You are developing your microservices application on Google Kubernetes Engine. During testing, you want to validate the behavior of your application in case a specific microservice should suddenly crash. What should you do?
A.
Add a taint to one of the nodes of the Kubernetes cluster. For the specific microservice, configure a pod anti-affinity label that has the name of the tainted node as a value.
B.
Use Istio's fault injection on the particular microservice whose faulty behavior you want to simulate.
C.
Destroy one of the nodes of the Kubernetes cluster to observe the behavior.
D.
Configure Istio's traffic management features to steer the traffic away from a crashing microservice.
I think that c) is not the correct answer.
I am not a GKE or Kubernetes expert, so maybe I am wrong.
My understanding is, that in Kubernetes a microservice can run on pods on different nodes and one node can contain pods running differend microservices - so to kill one node will not kill a microservice but several pods running on that node. Please correct me if I am wrong.
Fault injection is a technique used in chaos engineering to deliberately introduce errors into a system to test its resilience and observe its behavior under failure conditions. Istio is a service mesh that can manage the traffic between microservices. It includes fault injection capabilities that enable you to simulate failures such as delays or crashed services without actually stopping the service or damaging the environment. This allows you to validate how the rest of your application reacts to the failure of a specific microservice.
Testing Objective: The choice between options B and C depends on the testing objectives. If the goal is to understand the behavior of the system when a specific microservice fails (this is how the question is formulated), then a targeted approach (Option B) is more appropriate. If the goal is to understand the broader resiliency of the system to node failures, then Option C would be more relevant.
Microservice Focus: Given the question's focus on a specific microservice, Istio's fault injection (Option B) provides a more direct and controlled way to simulate the failure of that microservice and observe the system's response, aligning better with the scenario described.
Selected Answer: B
Kill one randomly selected k8s cluster node doesn't guarantee you kill pods of the microservice. The node could or colud not have microservices of that app running on it.

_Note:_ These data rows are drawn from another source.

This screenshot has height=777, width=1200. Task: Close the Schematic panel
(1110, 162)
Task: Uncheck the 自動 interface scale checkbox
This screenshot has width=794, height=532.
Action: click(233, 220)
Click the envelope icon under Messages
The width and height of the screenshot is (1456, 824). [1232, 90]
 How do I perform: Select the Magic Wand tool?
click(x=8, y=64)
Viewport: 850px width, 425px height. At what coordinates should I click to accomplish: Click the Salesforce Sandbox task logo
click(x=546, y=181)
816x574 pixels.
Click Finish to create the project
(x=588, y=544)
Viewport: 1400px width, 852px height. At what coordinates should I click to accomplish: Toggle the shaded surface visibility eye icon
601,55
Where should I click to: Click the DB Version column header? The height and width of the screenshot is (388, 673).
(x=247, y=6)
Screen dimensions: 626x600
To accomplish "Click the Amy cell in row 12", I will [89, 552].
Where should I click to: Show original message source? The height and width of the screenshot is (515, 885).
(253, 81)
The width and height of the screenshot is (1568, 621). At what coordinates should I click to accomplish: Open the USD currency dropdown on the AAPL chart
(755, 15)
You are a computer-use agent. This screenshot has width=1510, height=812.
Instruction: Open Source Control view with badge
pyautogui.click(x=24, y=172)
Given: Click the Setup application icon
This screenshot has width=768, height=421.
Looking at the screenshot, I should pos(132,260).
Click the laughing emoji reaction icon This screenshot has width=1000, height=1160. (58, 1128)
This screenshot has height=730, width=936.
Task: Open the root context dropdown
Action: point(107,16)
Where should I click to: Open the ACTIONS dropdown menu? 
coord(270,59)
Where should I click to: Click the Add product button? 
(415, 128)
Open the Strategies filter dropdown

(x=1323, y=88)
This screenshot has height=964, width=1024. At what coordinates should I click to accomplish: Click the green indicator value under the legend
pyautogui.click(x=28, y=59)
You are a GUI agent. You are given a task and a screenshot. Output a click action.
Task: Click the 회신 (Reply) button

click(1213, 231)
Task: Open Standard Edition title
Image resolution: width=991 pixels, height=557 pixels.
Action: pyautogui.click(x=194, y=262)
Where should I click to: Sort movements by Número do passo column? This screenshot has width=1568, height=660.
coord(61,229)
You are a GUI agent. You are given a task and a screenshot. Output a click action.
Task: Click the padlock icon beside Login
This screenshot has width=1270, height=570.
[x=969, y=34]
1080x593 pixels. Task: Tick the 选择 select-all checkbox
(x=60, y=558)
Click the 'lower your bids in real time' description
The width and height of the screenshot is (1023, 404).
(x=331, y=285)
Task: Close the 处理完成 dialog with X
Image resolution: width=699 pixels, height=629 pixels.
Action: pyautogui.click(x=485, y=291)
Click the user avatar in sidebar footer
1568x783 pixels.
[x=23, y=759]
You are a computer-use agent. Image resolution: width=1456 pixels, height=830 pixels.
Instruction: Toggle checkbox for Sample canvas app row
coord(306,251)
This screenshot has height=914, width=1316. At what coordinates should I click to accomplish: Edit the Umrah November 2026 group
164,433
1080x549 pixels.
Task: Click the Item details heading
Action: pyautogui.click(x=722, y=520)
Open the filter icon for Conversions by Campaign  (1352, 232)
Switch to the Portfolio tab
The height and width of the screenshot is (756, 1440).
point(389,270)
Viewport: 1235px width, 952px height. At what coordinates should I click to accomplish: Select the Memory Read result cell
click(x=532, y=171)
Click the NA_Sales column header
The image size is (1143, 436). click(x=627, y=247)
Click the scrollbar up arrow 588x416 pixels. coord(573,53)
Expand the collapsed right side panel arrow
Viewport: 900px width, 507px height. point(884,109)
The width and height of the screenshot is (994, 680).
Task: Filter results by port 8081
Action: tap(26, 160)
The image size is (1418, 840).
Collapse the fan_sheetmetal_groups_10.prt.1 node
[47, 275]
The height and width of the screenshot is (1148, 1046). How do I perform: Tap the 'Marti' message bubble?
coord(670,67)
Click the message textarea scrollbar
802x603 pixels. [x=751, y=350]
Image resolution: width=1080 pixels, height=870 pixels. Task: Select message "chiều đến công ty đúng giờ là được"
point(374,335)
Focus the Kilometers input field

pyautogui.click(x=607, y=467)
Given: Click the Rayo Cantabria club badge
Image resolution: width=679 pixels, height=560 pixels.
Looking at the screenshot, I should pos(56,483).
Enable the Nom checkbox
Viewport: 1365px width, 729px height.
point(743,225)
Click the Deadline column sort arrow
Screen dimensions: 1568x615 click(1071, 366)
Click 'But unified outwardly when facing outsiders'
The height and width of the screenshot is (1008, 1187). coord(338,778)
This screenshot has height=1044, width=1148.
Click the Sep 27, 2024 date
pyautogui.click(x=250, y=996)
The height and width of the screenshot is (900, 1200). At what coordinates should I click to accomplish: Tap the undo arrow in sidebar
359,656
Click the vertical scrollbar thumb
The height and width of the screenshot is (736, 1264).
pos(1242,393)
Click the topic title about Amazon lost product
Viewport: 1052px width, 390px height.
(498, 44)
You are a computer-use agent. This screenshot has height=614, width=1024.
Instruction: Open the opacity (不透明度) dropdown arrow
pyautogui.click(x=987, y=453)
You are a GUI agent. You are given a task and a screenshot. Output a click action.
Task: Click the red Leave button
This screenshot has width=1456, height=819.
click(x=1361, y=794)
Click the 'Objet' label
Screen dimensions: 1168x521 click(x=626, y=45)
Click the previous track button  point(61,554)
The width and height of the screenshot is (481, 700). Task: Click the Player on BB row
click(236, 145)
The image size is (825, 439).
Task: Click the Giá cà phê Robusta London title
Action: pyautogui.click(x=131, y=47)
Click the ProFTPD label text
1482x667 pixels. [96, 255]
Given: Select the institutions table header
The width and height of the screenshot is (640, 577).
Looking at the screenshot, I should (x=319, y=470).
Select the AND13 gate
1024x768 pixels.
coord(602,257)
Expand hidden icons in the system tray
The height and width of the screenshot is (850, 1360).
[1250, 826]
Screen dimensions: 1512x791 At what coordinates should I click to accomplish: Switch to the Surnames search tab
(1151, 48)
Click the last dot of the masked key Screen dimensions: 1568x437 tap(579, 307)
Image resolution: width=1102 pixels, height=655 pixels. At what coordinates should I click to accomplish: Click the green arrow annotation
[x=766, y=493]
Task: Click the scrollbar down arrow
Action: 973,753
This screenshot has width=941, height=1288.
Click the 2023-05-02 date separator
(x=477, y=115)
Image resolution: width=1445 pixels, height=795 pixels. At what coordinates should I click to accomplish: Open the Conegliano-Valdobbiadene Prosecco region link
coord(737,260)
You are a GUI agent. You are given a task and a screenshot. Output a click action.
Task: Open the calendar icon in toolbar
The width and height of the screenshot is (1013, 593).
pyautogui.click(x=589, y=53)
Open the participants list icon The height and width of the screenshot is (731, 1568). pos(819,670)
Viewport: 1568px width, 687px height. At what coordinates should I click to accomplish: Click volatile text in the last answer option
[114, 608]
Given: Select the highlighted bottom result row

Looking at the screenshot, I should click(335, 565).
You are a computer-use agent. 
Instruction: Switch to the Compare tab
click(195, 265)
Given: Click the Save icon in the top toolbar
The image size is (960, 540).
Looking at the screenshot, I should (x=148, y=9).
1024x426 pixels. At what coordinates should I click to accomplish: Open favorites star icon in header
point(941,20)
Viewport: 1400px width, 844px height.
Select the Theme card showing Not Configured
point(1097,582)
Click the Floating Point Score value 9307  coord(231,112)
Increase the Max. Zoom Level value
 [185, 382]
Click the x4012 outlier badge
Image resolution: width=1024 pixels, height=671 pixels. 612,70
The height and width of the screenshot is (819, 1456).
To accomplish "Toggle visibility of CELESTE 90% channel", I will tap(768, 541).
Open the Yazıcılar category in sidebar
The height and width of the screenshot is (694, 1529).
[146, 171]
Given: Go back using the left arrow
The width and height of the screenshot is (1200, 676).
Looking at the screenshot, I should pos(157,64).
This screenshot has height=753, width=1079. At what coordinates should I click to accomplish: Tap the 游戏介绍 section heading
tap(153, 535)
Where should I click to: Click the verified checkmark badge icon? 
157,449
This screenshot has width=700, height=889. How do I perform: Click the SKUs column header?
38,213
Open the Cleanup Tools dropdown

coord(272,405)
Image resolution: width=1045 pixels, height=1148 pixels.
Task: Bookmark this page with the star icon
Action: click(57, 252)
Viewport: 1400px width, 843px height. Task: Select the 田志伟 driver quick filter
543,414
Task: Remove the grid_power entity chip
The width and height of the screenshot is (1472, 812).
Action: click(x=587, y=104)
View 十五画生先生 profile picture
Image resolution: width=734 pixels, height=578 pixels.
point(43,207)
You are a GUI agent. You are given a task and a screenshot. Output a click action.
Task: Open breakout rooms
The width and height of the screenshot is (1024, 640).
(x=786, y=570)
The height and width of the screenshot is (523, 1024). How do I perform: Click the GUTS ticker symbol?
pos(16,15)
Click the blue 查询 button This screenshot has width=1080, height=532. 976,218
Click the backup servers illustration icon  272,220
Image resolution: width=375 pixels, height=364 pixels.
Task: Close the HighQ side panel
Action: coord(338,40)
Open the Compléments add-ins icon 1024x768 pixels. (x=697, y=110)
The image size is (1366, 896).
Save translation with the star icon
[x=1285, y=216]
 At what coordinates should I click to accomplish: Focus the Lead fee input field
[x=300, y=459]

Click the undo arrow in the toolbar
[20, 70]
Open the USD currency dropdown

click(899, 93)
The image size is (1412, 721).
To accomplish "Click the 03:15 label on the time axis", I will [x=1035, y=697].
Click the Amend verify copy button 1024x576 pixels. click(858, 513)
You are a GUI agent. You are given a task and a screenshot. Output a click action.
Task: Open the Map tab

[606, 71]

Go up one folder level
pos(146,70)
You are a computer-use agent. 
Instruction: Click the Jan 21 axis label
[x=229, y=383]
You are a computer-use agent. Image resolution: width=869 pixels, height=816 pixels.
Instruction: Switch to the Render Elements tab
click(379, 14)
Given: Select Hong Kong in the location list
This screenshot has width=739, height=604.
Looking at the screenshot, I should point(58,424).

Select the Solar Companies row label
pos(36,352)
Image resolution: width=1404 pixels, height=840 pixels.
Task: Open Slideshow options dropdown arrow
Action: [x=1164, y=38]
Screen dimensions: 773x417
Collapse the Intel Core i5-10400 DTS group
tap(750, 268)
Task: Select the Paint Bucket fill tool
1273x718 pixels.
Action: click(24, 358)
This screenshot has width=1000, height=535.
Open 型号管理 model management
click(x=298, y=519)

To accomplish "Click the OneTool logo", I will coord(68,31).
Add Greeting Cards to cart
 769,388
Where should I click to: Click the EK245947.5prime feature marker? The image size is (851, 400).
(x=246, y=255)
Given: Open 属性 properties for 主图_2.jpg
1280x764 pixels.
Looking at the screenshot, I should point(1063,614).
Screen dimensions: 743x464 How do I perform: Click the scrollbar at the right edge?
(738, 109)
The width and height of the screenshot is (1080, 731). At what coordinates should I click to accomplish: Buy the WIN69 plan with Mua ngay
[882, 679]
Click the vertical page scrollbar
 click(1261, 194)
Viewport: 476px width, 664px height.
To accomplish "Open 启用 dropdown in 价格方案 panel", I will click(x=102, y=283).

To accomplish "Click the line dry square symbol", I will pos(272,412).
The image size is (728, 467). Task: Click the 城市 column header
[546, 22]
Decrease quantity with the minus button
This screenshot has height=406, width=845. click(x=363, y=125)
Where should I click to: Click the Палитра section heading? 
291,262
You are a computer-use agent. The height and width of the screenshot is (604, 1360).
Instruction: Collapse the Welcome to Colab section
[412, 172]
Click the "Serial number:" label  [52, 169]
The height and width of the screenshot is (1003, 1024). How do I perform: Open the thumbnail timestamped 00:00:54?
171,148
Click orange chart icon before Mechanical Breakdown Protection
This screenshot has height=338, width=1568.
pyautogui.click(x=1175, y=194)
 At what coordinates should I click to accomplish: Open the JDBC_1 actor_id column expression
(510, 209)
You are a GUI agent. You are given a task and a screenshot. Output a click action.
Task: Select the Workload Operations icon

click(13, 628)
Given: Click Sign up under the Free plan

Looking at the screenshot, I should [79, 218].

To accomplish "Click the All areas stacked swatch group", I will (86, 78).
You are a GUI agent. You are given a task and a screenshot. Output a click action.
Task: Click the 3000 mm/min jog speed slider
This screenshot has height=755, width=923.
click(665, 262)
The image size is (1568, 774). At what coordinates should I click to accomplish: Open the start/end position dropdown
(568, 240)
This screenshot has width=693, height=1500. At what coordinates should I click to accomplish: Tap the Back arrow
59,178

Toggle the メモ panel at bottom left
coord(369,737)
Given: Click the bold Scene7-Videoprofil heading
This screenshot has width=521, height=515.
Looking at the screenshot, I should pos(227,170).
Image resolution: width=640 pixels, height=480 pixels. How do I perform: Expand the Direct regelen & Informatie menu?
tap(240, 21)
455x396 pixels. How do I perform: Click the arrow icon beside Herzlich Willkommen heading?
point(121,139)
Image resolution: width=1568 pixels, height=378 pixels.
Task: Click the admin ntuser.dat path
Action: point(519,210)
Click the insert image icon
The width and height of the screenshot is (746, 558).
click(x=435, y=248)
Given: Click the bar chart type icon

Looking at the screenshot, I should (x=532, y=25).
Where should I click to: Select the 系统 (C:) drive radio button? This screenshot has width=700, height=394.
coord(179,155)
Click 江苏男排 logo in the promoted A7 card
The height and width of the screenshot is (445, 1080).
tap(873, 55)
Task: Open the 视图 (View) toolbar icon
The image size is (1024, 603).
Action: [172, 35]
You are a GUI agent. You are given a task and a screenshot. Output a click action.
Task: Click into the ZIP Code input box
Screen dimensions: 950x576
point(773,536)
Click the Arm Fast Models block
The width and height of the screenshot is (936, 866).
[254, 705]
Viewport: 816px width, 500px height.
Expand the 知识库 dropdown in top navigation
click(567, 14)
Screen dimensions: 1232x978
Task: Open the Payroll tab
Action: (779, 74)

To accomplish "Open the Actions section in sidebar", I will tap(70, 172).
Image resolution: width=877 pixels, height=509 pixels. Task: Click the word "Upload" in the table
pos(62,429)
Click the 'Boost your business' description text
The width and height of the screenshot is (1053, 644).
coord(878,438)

IMHO the right answer is C. This link clearly explains why (remember that we are in a testing environment, so what's the problem in generating a cras of an entire node of the cluster?):
https://www.linkedin.com/pulse/google-cloud-architect-case-study-5-biswa-prakash-nayak/
The problem is that according to the question: "During testing, you want to validate the behavior of your application in case a specific micsoservice should suddenly crash"....Even on testing environment specific microservice can run on more then one node and not on the one you destroyed.....moreover you should not affect other parts o the application (other microservices running on the destroyed node)
https://istiobyexample.dev/fault-injection/
In a Kubernetes environment, you can approach chaos testing at different layers - for instance, by deleting pods at random, or shutting off entire nodes.
But failures also happen at the application layer. Infinite loops, broken client libraries - application code can fail in an infinite number of ways! This is where Istio fault injection comes in. You can use Istio VirtualServices to do chaos testing at the application layer, by injecting timeouts or HTTP errors into your services, without actually updating your app code. Let’s see how.
So both C and B work.
I think perhaps C is correct due to the very specific test scenario. Chaos testing would be great for generally resilience test but it wants to test the behaviour of the app when the microservice crashed. Shutting down the microservice seems the simplest way to test this scenario.
I agree, mostly because we are in a testing environment, so a node crash is not a great disaster even if there are other microservices running in thst node's pods.